» Problem requirements
Would you copy out only the lines from the one with "This screenshot has height=819, width=1456. How" to the end of the records, exactly as they stand?

» Source data
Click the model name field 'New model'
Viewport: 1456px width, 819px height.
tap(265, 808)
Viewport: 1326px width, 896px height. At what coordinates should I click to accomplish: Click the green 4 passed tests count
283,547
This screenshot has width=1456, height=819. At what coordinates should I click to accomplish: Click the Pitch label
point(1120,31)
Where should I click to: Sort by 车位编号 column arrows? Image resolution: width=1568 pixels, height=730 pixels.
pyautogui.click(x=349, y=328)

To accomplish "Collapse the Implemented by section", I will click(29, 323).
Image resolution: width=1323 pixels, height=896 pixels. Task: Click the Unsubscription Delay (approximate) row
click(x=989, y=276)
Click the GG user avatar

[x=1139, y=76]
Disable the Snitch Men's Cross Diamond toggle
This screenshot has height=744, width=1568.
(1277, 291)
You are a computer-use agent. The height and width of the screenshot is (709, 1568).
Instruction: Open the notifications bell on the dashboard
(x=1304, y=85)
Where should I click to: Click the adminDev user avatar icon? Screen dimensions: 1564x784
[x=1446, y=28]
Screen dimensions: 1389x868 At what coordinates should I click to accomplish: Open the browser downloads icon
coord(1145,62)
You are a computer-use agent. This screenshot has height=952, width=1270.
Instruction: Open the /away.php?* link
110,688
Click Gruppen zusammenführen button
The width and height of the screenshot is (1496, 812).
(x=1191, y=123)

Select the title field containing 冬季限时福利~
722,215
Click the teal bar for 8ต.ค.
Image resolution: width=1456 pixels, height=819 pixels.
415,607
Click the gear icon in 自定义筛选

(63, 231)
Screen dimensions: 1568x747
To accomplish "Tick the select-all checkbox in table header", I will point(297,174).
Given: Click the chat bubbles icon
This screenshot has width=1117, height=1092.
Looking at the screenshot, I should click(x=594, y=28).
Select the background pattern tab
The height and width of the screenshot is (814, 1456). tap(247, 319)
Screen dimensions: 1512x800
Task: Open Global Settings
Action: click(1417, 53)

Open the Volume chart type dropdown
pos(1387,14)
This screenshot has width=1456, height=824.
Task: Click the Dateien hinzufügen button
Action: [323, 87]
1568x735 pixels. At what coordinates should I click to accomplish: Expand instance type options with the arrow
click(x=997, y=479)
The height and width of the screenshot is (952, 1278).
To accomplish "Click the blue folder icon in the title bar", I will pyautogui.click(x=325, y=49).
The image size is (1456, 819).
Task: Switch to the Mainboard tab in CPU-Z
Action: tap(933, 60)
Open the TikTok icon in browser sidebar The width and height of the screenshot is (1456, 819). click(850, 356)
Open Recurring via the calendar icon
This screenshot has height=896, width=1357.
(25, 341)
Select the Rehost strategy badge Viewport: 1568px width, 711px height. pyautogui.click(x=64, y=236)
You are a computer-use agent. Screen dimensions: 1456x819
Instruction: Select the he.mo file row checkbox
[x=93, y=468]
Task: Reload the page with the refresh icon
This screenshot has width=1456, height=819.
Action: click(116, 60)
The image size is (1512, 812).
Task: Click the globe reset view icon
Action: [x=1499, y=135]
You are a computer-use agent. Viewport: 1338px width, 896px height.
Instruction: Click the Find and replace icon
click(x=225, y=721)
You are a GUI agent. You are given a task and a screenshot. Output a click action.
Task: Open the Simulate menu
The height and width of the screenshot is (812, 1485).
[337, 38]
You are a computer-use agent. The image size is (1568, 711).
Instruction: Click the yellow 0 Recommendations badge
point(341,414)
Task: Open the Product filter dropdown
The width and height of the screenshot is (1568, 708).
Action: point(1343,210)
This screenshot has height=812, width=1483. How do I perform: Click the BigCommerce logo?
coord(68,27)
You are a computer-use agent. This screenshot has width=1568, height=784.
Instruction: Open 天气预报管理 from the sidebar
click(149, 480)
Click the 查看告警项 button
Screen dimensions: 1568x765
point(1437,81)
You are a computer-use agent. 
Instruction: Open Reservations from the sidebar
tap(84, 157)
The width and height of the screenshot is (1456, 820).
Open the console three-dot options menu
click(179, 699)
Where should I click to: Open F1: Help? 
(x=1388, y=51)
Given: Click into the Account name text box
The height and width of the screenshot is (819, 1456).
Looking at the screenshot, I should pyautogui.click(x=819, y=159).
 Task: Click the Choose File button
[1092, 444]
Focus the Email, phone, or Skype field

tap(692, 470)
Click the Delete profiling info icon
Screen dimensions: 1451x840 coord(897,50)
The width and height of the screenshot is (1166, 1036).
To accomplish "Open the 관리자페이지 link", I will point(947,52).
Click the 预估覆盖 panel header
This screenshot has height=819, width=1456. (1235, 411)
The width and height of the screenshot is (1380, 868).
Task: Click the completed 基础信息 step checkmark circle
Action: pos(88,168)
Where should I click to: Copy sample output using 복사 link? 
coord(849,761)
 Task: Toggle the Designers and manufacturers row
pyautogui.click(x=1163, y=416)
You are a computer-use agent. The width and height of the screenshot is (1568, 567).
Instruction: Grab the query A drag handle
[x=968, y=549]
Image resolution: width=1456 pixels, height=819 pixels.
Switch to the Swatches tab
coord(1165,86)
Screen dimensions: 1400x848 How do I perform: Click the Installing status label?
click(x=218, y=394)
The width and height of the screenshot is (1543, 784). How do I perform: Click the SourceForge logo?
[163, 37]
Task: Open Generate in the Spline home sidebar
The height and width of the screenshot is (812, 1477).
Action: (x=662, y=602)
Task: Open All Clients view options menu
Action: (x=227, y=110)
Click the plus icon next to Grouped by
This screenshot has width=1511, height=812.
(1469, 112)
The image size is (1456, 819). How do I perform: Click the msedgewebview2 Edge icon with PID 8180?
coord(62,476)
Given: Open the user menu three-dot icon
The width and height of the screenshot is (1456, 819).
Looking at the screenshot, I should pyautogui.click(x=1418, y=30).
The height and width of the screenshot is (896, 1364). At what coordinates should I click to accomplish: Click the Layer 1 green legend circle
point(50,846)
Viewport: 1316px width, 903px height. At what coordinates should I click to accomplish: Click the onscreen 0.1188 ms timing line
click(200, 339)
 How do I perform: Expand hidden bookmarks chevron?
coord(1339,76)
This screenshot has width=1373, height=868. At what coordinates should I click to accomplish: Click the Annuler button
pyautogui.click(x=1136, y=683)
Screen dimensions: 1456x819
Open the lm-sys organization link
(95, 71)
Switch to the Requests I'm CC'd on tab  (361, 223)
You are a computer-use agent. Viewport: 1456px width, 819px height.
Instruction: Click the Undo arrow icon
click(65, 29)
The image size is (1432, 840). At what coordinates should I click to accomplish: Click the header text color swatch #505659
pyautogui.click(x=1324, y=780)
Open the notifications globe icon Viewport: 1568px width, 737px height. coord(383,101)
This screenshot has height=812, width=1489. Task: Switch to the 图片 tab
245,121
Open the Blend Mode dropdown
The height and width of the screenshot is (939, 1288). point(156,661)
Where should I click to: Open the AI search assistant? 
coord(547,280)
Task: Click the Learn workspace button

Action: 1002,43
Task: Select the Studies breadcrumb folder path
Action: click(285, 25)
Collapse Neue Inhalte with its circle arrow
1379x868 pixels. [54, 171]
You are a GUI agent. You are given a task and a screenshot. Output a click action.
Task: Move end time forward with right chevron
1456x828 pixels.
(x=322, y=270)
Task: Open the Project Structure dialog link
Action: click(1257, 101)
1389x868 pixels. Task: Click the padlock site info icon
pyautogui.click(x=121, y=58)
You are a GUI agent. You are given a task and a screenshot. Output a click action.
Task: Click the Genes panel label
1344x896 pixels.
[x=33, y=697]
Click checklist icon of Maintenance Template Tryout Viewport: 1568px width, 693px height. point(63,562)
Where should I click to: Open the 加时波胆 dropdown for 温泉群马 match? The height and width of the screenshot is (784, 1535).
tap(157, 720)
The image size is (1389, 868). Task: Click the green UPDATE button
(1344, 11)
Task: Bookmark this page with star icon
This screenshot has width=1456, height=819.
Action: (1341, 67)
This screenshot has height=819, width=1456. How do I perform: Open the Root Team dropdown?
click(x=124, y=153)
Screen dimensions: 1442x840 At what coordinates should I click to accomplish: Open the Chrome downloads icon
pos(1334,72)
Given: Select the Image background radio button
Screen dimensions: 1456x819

» Answer area
This screenshot has height=819, width=1456. How do I perform: Open the Root Team dropdown?
click(x=124, y=153)
Screen dimensions: 1442x840 At what coordinates should I click to accomplish: Open the Chrome downloads icon
pos(1334,72)
Given: Select the Image background radio button
Screen dimensions: 1456x819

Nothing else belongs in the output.